The `IFN` class initializes with the training data, target variable, and a significance threshold. During initialization, it calls the `__init_create_bin_suggestions` method to determine the optimal binning thresholds for each numeric attribute, if any exist.

### Finding Best Attribute to Split

The model finds the best attribute to split by evaluating the mutual information gain for each attribute. It selects the attribute that maximizes the significance score (using the chi-square test) and uses it to split the data at each level. If a split is not significant, the test returns a score of 0.

### Recursive Splitting for Numeric Attributes

For numeric attributes, the model recursively finds the best splits by:
1. Identifying the unique values of the attribute.
2. Testing different thresholds to see how they split the data.
3. Ensuring the splits are meaningful by evaluating the significance using the `__significance_test` method.

## Available Public Methods

### IFN Class Methods

- **`__init__(self)`**: Initializes the IFN model's object.
- **`fit(self, train_data, target, P_VALUE_THRESH, max_depth, weights_type)`**: Building the network with the training data, target variable, and significance threshold, while performing all necessary calculations. You can limit the depth to avoid overfitting (on edge cases) and weights_type controls the weights displayed when plotting.
- **`show(self)`**: Plots the network visualization of the IFN model using NetworkX. NOTE: The plot represent "stronger" edges (higher probability) using darker colors, which should represent how a prediction will be made if a records "landed" in that node.
- **`predict(self, df)`**: Predicts the target variable for a given dataframe using the trained IFN model.
- **`calculate_min_error_probability(self)`**: Assess the min error from the model on unseen data, using the edge weight. To use properly, train the model on your full dataset and and call this method. This will provide an upper boundry to the model's accuracy on unseen data.
- **`save(self, file_path)`**: Save the model to a pickle file, at the designated file_path.
- **`load(file_path)`**: Loads a pre-trained model from file_path. Activation example can be shown at `main.py`.

## Getting Started
1. Clone this repository. Run the following command:

```bash
git clone https://github.com/shaharoded/IFN-Info-Fuzzy-Network.git
```

2. Set up a virtual environment and activate it:

```bash
python -m venv venv
.\venv\Scripts\Activate
```

3. Install the required packages:

```bash
pip install -r requirements.txt
```

4. Use the `main.py` to load, train and test an instance of the model, as well as a reference for mathods usage.

```bash
python main.py
```

NOTE: The model will log it's progress and selected features along the training process.

## GitHub Push Actions
To commit and push all changes to the repository follow these steps:

    ```bash
    git add .
    git commit -m "Reasons for disrupting GIT (commit message)"
    git push -u origin master / git push -f origin master   # If you want to force push
    ```

## Acknowledgments
This implementation was inspired by the `Advanced Topics in ML` course taught by **professor M.Last** at BGU. The model has been implemented in Python as a personal challenge and for educational and research purposes. It is shared under an open-source license for anyone interested in using or extending it.
While the code is entirely original and written by me, the algorithm and theoretical concepts are credited to M. Last (and any associates of his). 

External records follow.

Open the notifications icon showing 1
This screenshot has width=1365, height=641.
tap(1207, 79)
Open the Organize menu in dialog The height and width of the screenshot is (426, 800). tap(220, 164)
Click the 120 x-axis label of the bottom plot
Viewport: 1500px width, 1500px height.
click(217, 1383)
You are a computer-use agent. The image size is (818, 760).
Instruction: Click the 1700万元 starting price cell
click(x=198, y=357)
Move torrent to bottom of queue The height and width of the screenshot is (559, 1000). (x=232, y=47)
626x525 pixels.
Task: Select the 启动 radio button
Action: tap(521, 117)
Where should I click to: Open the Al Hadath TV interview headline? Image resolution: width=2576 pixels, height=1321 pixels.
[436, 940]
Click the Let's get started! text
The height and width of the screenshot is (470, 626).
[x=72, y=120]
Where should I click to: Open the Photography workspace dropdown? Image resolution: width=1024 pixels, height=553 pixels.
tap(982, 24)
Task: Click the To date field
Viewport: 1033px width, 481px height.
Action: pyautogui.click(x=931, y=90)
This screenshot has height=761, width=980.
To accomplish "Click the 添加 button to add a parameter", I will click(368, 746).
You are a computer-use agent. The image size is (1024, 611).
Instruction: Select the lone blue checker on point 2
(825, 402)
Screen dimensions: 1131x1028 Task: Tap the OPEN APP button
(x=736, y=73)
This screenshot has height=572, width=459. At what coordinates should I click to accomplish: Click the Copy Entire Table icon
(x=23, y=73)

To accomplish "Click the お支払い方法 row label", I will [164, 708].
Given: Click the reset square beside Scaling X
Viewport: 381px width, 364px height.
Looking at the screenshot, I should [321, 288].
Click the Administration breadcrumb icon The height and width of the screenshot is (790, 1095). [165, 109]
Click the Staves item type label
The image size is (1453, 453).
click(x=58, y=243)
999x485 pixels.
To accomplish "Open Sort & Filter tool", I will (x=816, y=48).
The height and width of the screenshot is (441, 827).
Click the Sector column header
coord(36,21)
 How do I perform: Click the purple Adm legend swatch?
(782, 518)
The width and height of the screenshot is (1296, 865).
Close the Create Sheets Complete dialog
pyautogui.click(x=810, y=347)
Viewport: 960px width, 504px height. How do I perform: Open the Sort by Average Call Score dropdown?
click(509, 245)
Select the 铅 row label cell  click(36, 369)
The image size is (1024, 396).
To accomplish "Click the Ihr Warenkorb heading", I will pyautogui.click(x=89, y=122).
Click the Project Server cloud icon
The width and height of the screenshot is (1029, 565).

Relevant foundational articles include:

 - Maimon, O., Last, M. (2001). Information-Theoretic Connectionist Networks. In: Knowledge Discovery and Data Mining. Massive Computing, vol 1. Springer, Boston, MA. https://doi.org/10.1007/978-1-4757-3296-2_3
 - Last, Mark, Abraham Kandel, and Oded Maimon. "Information-theoretic algorithm for feature selection." Pattern Recognition Letters 22.6-7 (2001): 799-811.‏
 - Last, Mark, and Menahem Friedman. "Black-box testing with info-fuzzy networks." Artificial Intelligence Methods in Software Testing. 2004. 21-50.‏


## Disclaimer
This project implements an Info-Fuzzy Network (IFN) model based on the foundational concepts described in the work of M. Last and his associates. This implementation is independent, original, and created for educational and research purposes. Any resemblance to proprietary software is coincidental.